Tuesday, April 19, 2011

From "Come and See" to "Come and Die"


Discipleship is a process.

First you get people to repent and receive Christ, then to love Christ, then to grow in Christ, then to serve Christ, then the share Christ.  At PCC we’ve been doing this for thirteen years.

Consider the method of Jesus.  When He first called His disciples to leave their vocations and follow Him, He said, “Come and see.”  That is the entry point for faith.  Then over 3 ½ years of personal mentoring (discipleship) Jesus turns up the heat on His followers and redefines commitment.  He starts saying things like, “You are my disciple if you love one another… if you bear fruit… if you take up your cross, deny yourself, and follow Me.” 

When Jesus talked about His disciples ‘taking up a cross’ He was communicating to them the concept of ‘dying to self.’  A cross was an instrument of death – a method of execution used by the Romans.  He was now telling them to “Come and die.

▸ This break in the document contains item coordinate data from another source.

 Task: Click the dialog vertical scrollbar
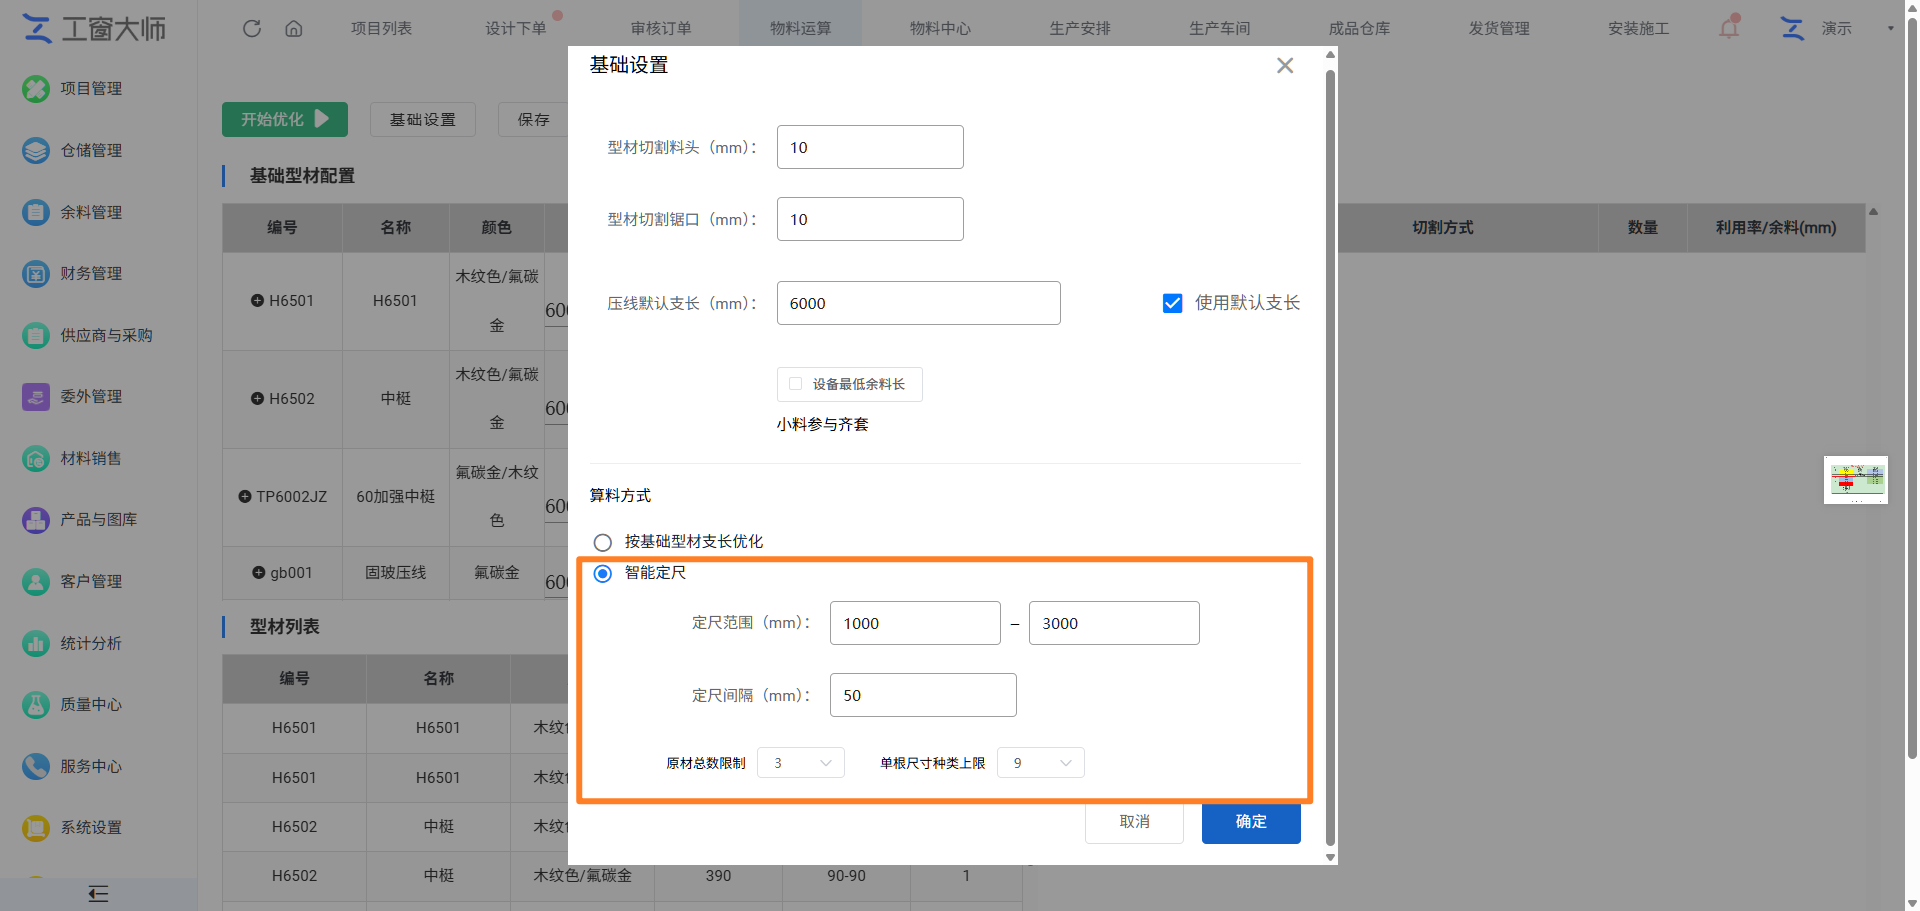[x=1330, y=456]
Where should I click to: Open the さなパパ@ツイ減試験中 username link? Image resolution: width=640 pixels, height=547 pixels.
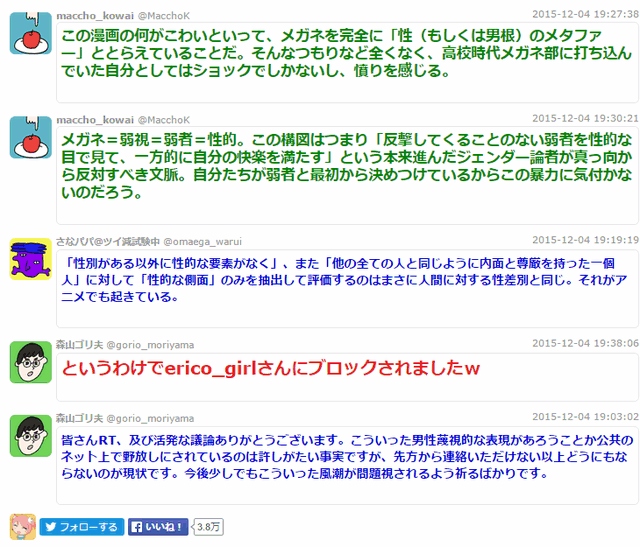108,241
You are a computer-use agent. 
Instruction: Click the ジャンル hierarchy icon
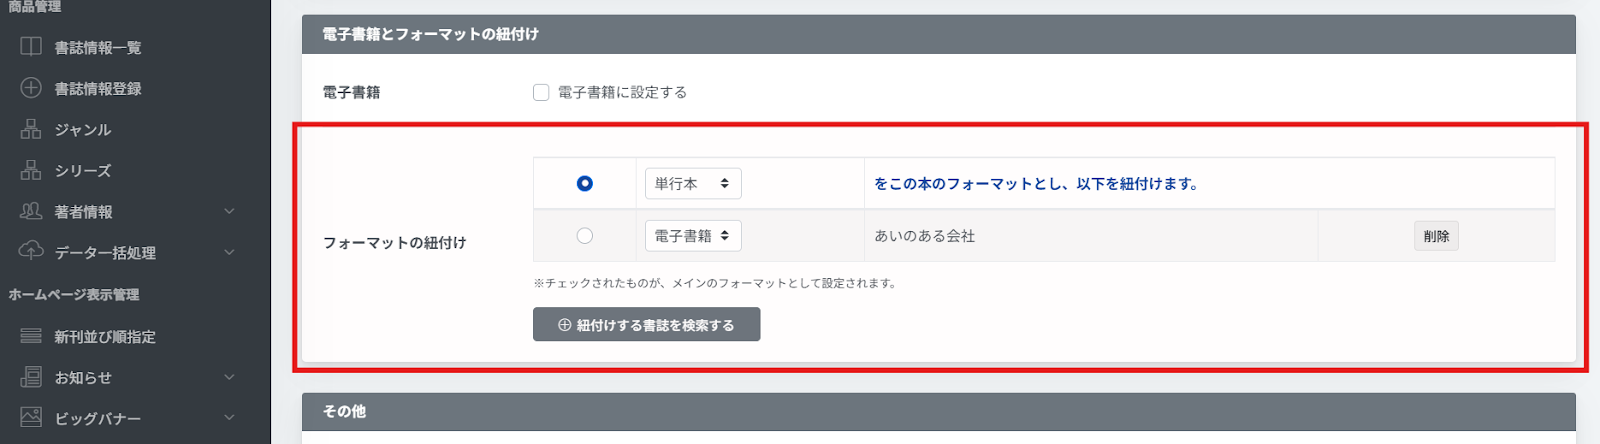(31, 129)
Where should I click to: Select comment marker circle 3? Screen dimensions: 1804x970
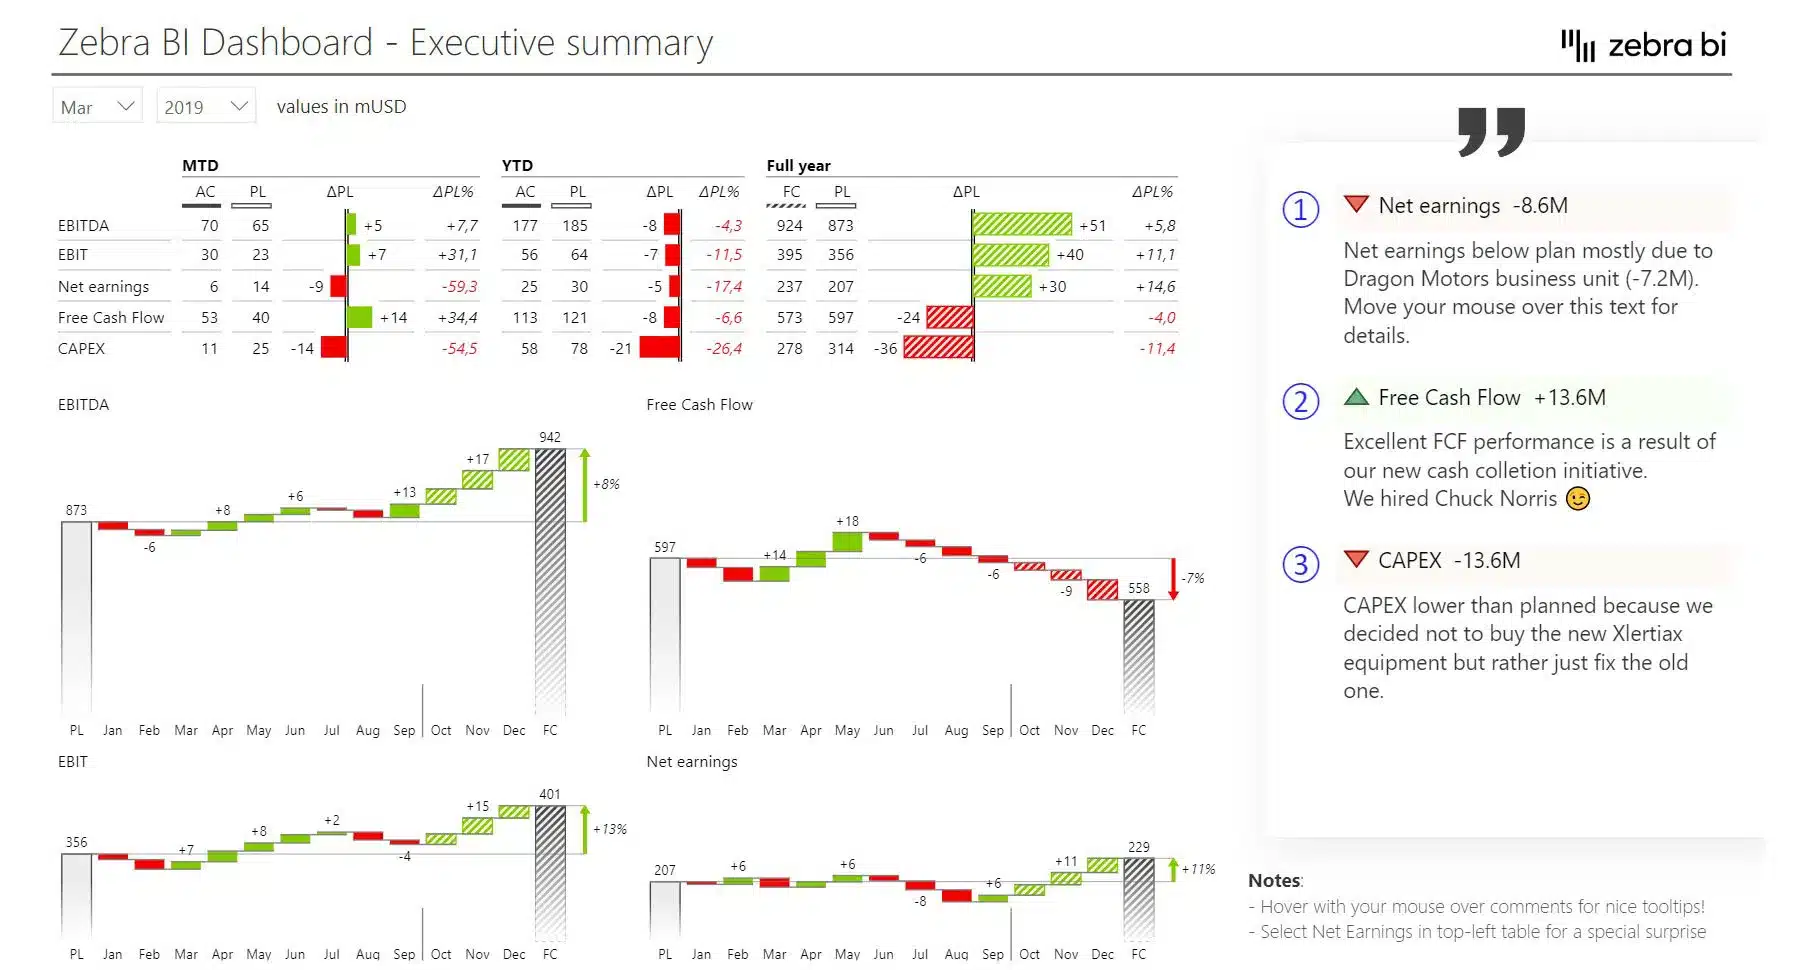pos(1300,564)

There is a huge difference between “Come and See” and “Come and Die.”  Jesus doesn’t say “come and die” at the very first.  He takes three years to move them to that place.

This is exactly where many churches miss the point.  They choose between one or the other.  Some churches are “Come and See” churches; they bring in a lot of people through the front doors and win lost people to Christ,  but do very little to deepen their faith to deeper levels of maturity.  Other churches are “Come and Die” churches; they don’t reach anyone for Christ, but they just keep taking the same group of (frozen chosen) believers deeper, and deeper, and deeper, etc.

Healthy churches are those who have figured out how to balance both evangelism and discipleship.